* _EXTRACTED DATA_
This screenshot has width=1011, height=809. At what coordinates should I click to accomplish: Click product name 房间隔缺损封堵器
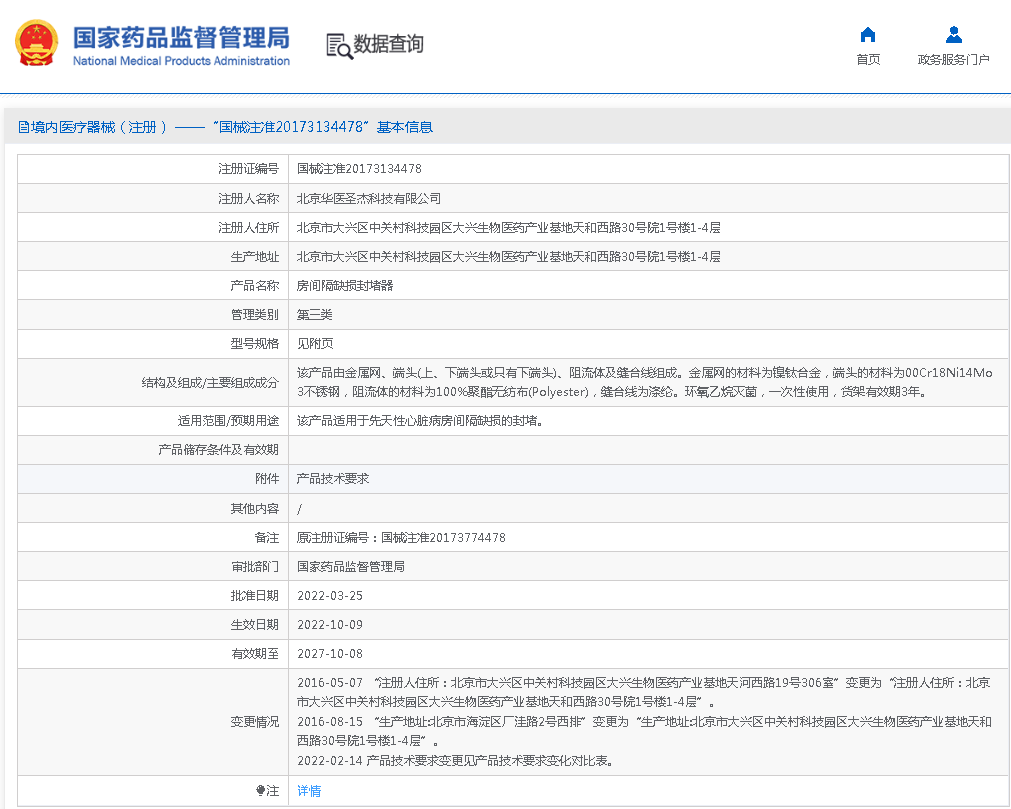tap(345, 285)
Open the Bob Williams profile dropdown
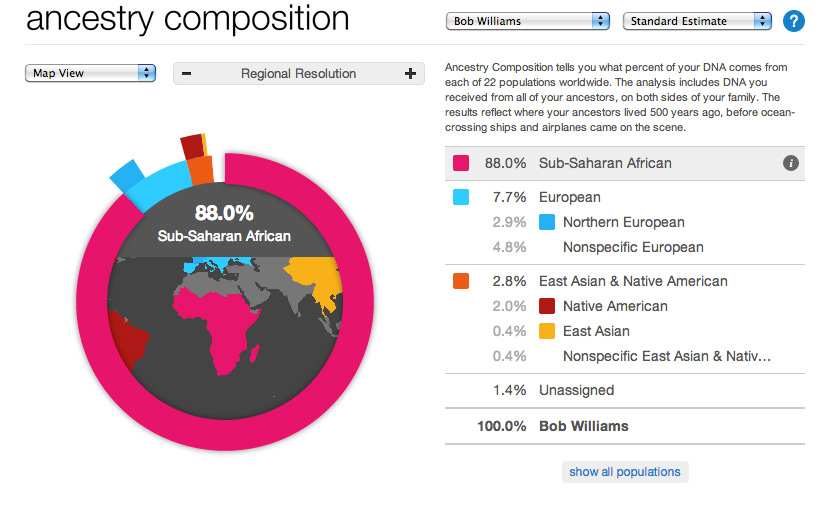 528,20
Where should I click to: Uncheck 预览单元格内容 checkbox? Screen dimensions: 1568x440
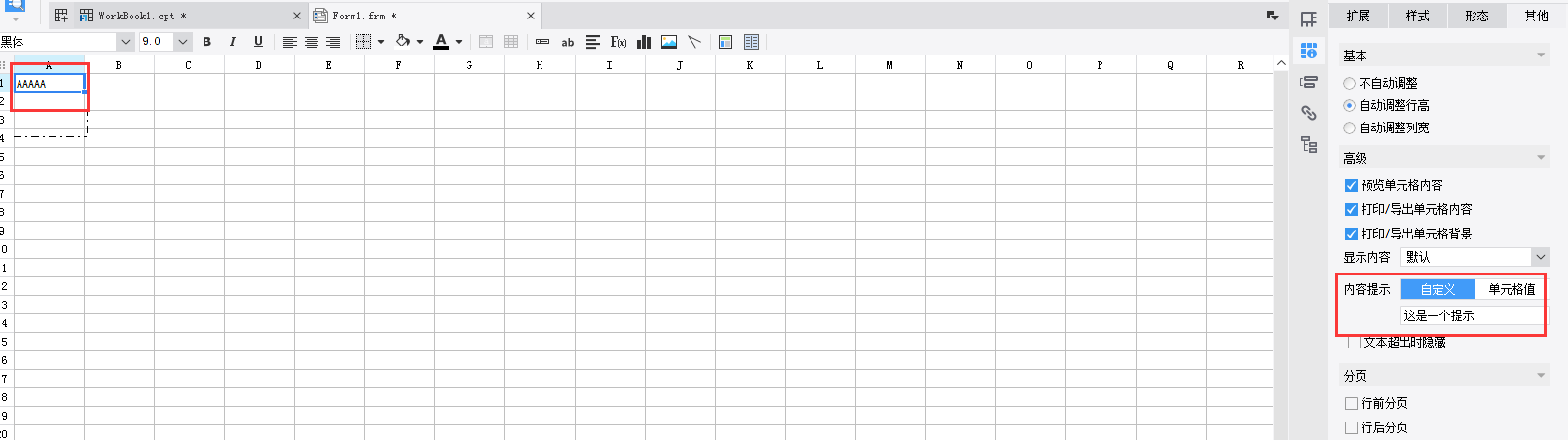1351,185
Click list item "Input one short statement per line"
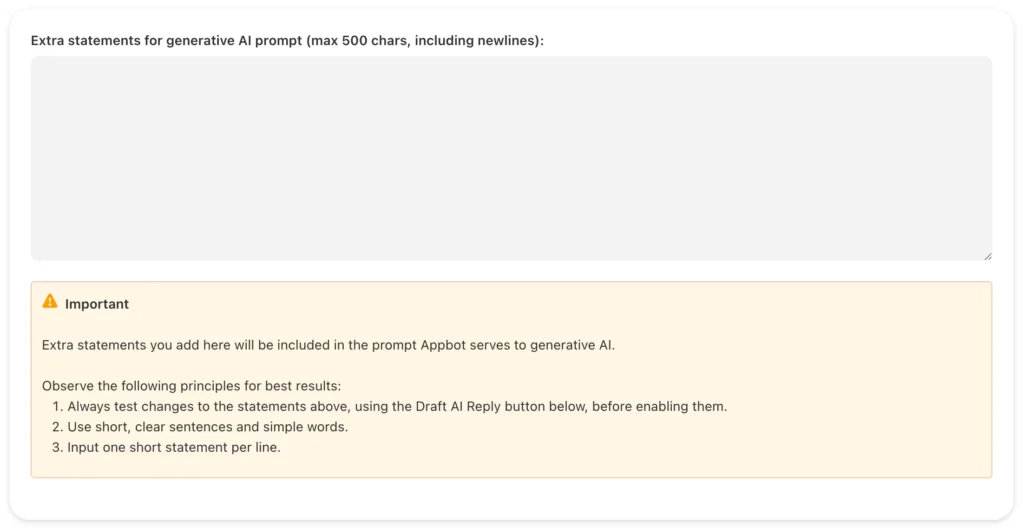The image size is (1024, 528). pyautogui.click(x=173, y=447)
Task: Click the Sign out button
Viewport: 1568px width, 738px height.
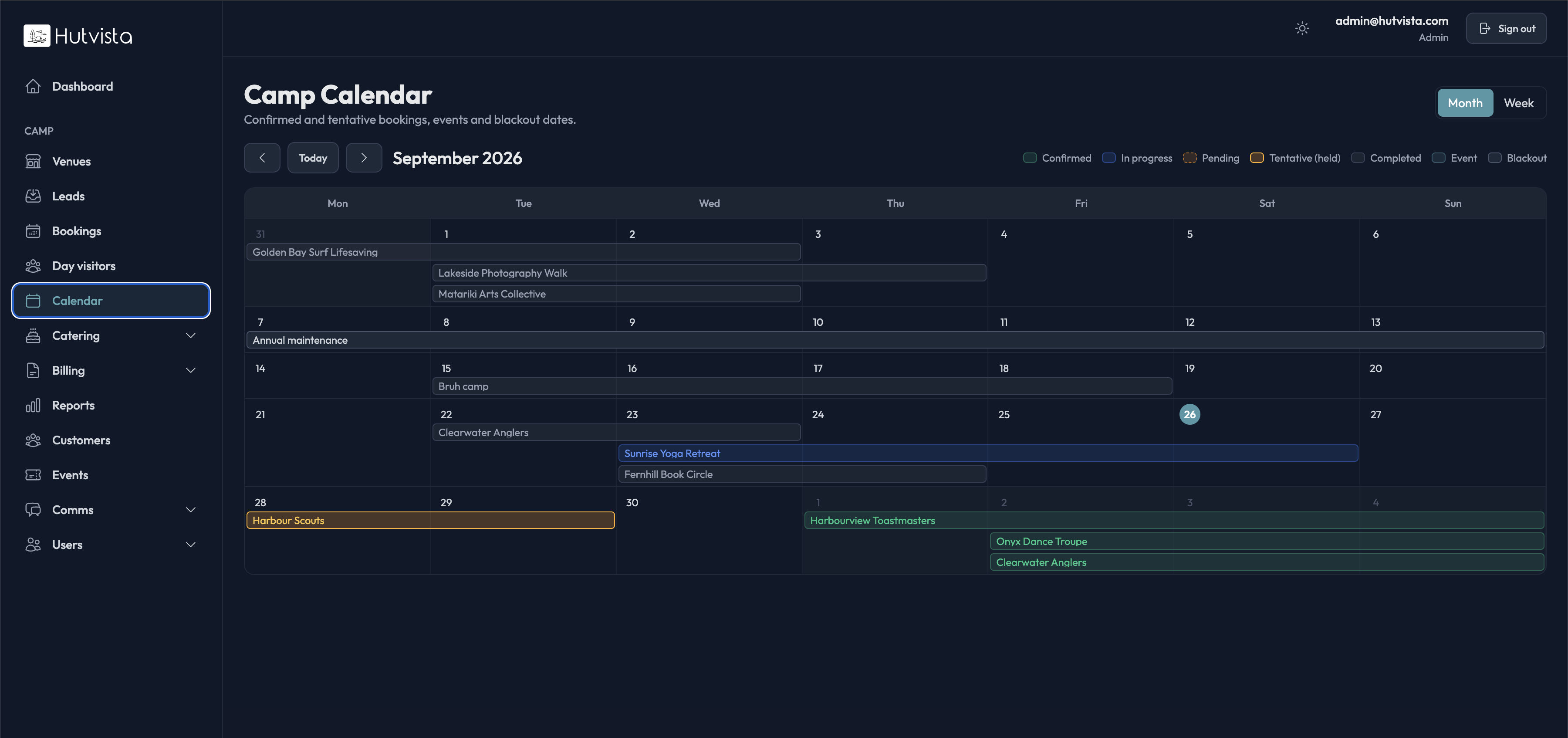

* _EXERCISE DESCRIPTION_
If an entry holds a picture, leave the picture out and repeat the rest exactly.

* _TASK SOLUTION_
This screenshot has width=1011, height=809. At what coordinates should I click to accomplish: Click product name 房间隔缺损封堵器
tap(345, 285)
Open the Bob Williams profile dropdown
 528,20
Where should I click to: Uncheck 预览单元格内容 checkbox? Screen dimensions: 1568x440
1351,185
Click list item "Input one short statement per line"
The image size is (1024, 528). pyautogui.click(x=173, y=447)
Task: Click the Sign out button
Viewport: 1568px width, 738px height.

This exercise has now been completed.